* Start Selected excerpt *

# 53' Western Flyer X53 clean up.



## Neanderthal77 (Oct 1, 2017)

I have had this bike over two years and finally started the clean up.  Missing a couple of the acorn nuts and a pedal, but believe it is complete after that.  Will need to replace the stem due to the wedge being broken off and will probably replace the bars too.  Will post some updated pictures as I go.


----------



## Neanderthal77 (Oct 1, 2017)

Finally got the screw out of the chaingaurd so I was able to take it apart.  Did a quick clean on the frame and the chaingaurd.


----------



## Neanderthal77 (Oct 1, 2017)

Pulled the little parts out of the Purple Power degreaser.  Thank you @fboggs1986 for telling me about this stuff.  The chrome and paint is cleaning up a lot better than I expected.  All this is ready for a bath and some kind of wax.  Now to clean up the little parts and finish the frame.  Then the tank and wheels.


----------



## rusty.kirkpatrick (Oct 1, 2017)

Neanderthal77 said:


> Pulled the little parts out of the Purple Power degreaser.  Thank you @fboggs1986 for telling me about this stuff.  The chrome and paint is cleaning up a lot better than I expected.  All this is ready for a bath and some kind of wax.  Now to clean up the little parts and finish the frame.  Then the tank and wheels.
> 
> View attachment 685268 View attachment 685264 View attachment 685266 View attachment 685270



Coming out nice man, keep the pics coming.


----------



## Awhipple (Oct 1, 2017)

That's turning out great! Keep the pictures coming.


----------



## mfhemi1969 (Oct 1, 2017)

Neanderthal77 said:


> Pulled the little parts out of the Purple Power degreaser.  Thank you @fboggs1986 for telling me about this stuff.  The chrome and paint is cleaning up a lot better than I expected.  All this is ready for a bath and some kind of wax.  Now to clean up the little parts and finish the frame.  Then the tank and wheels.

* End Selected excerpt *

> [To be done]:
• A. Answer these questions about the bike clean-up thread:
(i) How long had the original poster owned the bike before starting the clean up?
(ii) Which part will need replacing because its wedge is broken off?
(iii) Which degreaser were the little parts pulled out of?
• B. Reproduce the portion of the bike clean-up thread between "I have had this" and "and the chaingaurd.", inclusive.

* Start Collected data *

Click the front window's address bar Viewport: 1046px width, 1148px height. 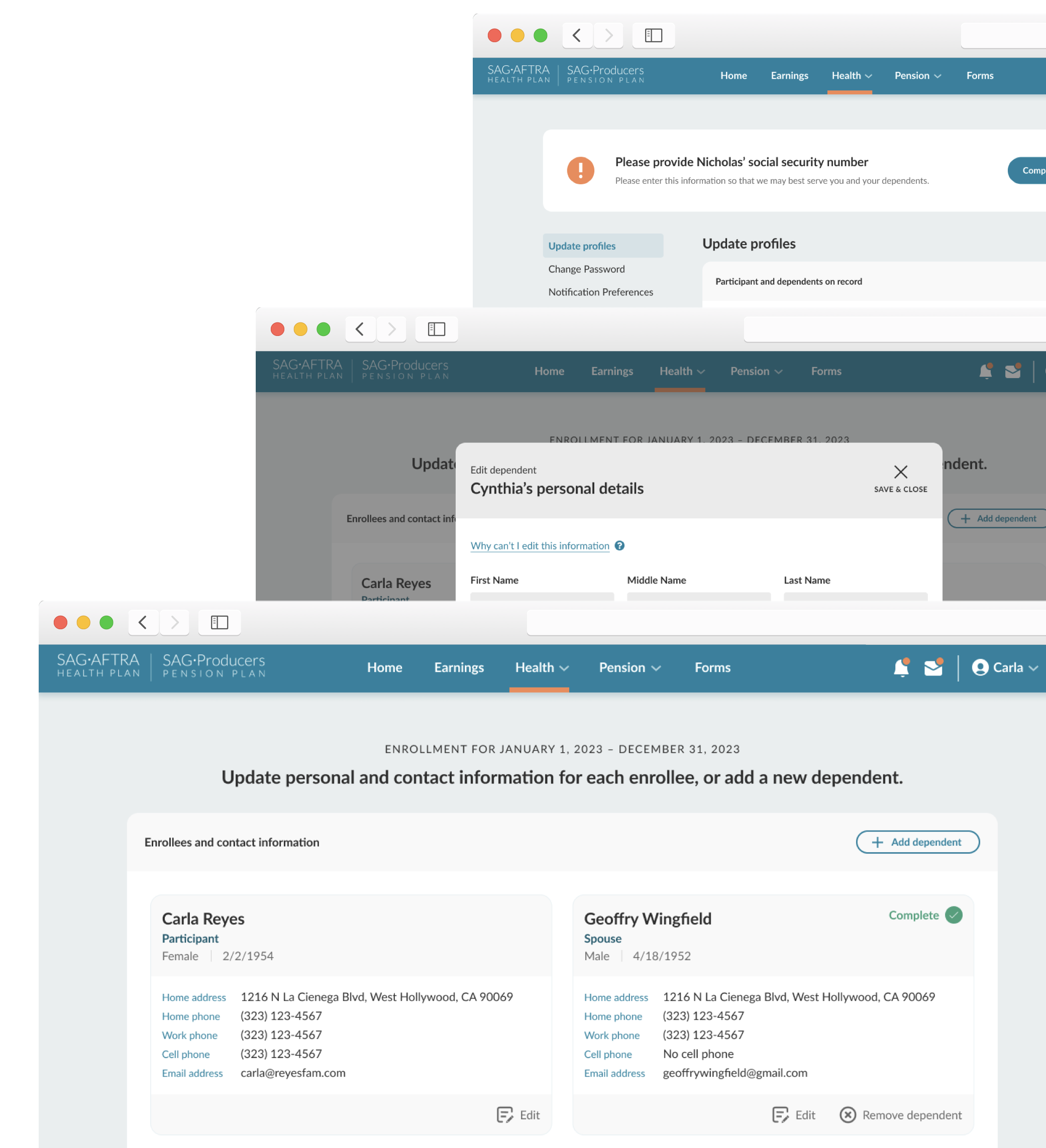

* End Collected data *

> [Answers given]:
• A.
(i) Over two years.
(ii) The stem.
(iii) The Purple Power degreaser.

• B.
I have had this bike over two years and finally started the clean up.  Missing a couple of the acorn nuts and a pedal, but believe it is complete after that.  Will need to replace the stem due to the wedge being broken off and will probably replace the bars too.  Will post some updated pictures as I go.


----------



## Neanderthal77 (Oct 1, 2017)

Finally got the screw out of the chaingaurd so I was able to take it apart.  Did a quick clean on the frame and the chaingaurd.